The trail continues through a wooded path along the river. My stop after 50 miles was in Connellsville, after riding along the river and through sleepy small towns that time forgot. Connellsville was the site of a camp for British General Edward Braddock during the French and Indian war. Included in his troops at the time was the young George Washington. Things didn’t go well for General Braddock, but George Washington fared a little better, I think.

The next morning I headed further through Ohiopyle State Park, a haven for kayakers, river rafters, bikers and other outdoor enthusiasts. The welcoming town has a plethora of restaurants, shops and inns catering to visitors, and the waterfalls in the park are a must-see.

I stopped after nearly 40 miles to rest up for the final day. From Pittsburgh to Connellsville, the trail is pretty flat, but then it picks up steadily in elevation gain past that. While the grade isn’t more than 2%, a bit past Ohiopyle one really starts to notice it. So on the last day, I climbed steadily for 30 miles, past forests and farmlands, over viaducts and bridges upwards toward the Eastern Continental Divide at an elevation of 2,392 feet.
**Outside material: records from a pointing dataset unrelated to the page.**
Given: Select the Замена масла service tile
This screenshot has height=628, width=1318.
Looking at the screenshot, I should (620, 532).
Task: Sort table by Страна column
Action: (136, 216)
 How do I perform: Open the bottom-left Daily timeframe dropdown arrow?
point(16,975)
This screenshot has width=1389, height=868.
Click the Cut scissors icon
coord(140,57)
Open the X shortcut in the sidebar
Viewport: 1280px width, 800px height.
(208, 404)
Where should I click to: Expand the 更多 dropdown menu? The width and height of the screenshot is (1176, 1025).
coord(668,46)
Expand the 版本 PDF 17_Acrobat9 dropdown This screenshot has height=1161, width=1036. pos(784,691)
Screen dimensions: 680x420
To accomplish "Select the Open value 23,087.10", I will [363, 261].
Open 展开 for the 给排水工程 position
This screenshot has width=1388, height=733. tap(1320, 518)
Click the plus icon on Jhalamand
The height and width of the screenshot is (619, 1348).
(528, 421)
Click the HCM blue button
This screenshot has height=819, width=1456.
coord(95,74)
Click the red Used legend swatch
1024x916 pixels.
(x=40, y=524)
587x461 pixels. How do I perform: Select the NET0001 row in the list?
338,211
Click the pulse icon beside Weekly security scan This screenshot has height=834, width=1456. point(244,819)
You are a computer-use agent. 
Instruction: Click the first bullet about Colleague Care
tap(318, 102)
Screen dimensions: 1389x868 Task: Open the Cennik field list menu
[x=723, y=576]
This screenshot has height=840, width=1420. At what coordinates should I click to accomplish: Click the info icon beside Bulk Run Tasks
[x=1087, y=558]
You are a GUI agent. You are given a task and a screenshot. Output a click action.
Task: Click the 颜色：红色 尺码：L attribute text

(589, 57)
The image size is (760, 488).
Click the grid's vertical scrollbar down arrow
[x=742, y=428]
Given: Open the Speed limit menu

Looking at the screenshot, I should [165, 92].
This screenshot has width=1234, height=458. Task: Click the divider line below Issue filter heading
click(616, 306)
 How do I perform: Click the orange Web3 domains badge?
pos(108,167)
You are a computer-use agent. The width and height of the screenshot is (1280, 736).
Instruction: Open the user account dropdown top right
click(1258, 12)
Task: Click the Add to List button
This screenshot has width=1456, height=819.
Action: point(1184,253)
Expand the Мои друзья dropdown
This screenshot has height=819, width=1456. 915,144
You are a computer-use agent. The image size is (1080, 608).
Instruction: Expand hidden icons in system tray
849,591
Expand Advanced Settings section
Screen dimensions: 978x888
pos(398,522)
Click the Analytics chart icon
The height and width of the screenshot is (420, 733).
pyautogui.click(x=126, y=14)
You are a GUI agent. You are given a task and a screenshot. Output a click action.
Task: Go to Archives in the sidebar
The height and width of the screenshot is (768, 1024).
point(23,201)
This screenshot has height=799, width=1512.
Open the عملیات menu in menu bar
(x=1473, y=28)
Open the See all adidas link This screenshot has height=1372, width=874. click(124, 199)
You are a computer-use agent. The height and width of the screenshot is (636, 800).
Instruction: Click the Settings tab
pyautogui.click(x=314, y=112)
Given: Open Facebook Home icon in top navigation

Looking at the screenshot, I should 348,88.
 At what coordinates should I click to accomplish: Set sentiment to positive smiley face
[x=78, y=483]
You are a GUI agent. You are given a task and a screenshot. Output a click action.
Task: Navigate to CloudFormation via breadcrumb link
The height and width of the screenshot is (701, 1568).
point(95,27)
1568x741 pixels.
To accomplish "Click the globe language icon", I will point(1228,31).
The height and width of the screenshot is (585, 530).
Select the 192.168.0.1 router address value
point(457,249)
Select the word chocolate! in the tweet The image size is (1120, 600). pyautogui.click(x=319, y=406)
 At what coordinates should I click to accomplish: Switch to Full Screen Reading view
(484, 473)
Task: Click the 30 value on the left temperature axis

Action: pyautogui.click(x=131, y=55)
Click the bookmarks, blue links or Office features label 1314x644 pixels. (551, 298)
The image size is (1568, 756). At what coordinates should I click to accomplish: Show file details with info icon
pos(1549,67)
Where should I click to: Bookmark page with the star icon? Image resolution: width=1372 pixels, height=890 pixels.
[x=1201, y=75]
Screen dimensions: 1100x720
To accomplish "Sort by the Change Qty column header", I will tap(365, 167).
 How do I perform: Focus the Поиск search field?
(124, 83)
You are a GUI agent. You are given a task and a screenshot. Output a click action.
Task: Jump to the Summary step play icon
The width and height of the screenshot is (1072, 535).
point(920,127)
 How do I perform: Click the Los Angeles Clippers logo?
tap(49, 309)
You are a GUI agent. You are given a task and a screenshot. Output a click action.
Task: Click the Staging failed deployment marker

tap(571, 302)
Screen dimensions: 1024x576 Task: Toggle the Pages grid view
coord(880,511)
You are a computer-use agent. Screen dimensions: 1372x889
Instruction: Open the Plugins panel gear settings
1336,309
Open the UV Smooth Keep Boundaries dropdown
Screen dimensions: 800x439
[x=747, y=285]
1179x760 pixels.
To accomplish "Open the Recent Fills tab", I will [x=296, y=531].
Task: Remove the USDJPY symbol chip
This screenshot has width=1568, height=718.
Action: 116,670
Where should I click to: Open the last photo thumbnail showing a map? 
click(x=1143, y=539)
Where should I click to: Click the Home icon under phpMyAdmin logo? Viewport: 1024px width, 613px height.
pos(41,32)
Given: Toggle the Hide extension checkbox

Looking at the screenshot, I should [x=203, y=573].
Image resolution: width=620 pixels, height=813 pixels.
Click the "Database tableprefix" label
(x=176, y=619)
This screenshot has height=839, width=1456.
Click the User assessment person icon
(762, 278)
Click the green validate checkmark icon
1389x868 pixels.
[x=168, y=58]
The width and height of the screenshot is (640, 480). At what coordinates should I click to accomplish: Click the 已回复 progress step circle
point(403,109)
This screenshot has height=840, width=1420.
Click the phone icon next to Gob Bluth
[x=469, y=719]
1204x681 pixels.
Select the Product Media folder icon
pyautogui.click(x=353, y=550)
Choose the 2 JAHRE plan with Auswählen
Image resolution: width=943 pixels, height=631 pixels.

By the time I made it I was questioning my sanity in doing this trip, but then the elevation and my mind state changed course. After the divide, there is an elevation drop of over 1500 feet in the course of 23 miles. Not roller coaster worthy, but still fun to do on a bike. I enjoyed riding through the well-lit Big Savage Tunnel, past the Mason-Dixon Line, and all the way into Cumberland. There may have been a few moments in which I did an impersonation of the Geico pig, but there were no witnesses to confirm or deny that event.

If you asked me that day when I had just finished if I would do it again next year, you may have received an icy stare. But now that the body has recovered (or forgotten)… well, I might. But after nearly ten years of saying “someday”, I’m glad I found that round tuit.